> _Text excerpt_:
------------
J.R. Smith Might Leave China In Time To Be Next CBA’s First Bad Contract


Twitter / @STEIN_LINE_HQ: Quiet expectation in Chine … via kwout

We all did a little bit of a double take when three of the Denver Nuggets decided to head to China in the past couple of months.  Kenyon Martin’s deal is the richest in Chinese basketball history.  But it looks like, if Marc Stein is correct, at least two of those guys are coming back as soon as this lockout ends. 

Unfortunately for Kenyon, he won’t be joining them back in the States.


Twitter / @STEIN_LINE_HQ: But two sources who know C … via kwout

But he’ll be back in March at the latest.  That means he’ll loom as a potential final piece to the championship puzzle that can be signed at the veteran’s minimum for the rest of the season.  That will be a nice, cheap option for some team looking for a tough defender and rebounder off the bench.
------------
> _Given information_:
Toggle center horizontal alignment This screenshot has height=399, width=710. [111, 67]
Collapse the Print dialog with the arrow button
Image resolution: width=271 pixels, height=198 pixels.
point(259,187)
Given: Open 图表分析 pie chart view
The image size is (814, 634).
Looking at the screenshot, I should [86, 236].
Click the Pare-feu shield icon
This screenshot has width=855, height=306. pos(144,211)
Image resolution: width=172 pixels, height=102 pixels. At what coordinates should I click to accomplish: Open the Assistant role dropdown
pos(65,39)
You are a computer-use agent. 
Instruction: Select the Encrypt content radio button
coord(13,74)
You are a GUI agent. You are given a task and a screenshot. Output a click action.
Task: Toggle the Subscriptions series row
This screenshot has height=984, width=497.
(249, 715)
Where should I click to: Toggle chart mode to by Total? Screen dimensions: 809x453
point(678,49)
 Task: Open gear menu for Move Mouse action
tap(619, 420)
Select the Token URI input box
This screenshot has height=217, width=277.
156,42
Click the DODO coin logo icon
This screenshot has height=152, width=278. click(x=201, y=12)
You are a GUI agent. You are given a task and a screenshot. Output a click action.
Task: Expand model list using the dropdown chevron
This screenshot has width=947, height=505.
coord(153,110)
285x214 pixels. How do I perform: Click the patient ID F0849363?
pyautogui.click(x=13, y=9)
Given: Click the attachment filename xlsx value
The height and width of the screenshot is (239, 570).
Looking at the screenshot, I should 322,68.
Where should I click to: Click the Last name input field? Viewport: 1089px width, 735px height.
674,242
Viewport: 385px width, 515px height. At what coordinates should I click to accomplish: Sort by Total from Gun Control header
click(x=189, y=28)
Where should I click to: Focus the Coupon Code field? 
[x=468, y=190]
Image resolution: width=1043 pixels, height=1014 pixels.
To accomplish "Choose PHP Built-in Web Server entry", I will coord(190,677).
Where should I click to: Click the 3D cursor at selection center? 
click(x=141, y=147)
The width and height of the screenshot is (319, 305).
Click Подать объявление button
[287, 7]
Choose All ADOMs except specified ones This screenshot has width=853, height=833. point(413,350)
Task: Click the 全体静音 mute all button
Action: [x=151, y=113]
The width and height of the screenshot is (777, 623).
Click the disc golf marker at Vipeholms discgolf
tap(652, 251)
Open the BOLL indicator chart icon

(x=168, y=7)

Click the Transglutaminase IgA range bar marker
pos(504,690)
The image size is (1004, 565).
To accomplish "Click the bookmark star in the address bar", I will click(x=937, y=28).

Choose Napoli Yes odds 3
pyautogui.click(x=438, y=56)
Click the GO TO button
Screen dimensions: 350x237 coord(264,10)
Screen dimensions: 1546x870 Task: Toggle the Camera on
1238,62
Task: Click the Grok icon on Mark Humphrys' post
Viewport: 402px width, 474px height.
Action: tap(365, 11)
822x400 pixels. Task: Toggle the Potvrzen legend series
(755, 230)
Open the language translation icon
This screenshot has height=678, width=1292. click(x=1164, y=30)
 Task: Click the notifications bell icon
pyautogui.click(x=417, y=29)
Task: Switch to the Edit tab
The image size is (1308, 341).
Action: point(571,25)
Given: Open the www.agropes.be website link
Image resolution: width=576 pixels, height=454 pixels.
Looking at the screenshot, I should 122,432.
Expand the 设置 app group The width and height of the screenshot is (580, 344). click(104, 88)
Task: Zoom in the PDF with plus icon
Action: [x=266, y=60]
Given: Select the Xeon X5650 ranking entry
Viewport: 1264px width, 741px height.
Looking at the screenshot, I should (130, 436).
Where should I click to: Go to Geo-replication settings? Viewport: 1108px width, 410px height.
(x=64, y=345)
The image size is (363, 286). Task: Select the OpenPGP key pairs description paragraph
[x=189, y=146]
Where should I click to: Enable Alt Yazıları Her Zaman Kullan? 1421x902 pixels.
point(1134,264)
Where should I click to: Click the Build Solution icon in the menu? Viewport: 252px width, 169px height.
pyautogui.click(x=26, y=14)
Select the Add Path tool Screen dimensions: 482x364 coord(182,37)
------------
> _Actions to take_:
1. Repeat the part of the post about J.R. Smith and the CBA from "J.R. Smith Might" to "in the States.", word for word.
2. Answer these questions from the post about J.R. Smith and the CBA:
(a) Which team did the three players who went to China play for?
(b) Whose deal is called the richest in Chinese basketball history?
(c) What kind of player does the post say some team might be looking for?

> _Solved tasks_:
1.
J.R. Smith Might Leave China In Time To Be Next CBA’s First Bad Contract


Twitter / @STEIN_LINE_HQ: Quiet expectation in Chine … via kwout

We all did a little bit of a double take when three of the Denver Nuggets decided to head to China in the past couple of months.  Kenyon Martin’s deal is the richest in Chinese basketball history.  But it looks like, if Marc Stein is correct, at least two of those guys are coming back as soon as this lockout ends. 

Unfortunately for Kenyon, he won’t be joining them back in the States.

2.
(a) The Denver Nuggets
(b) Kenyon Martin's
(c) A tough defender and rebounder off the bench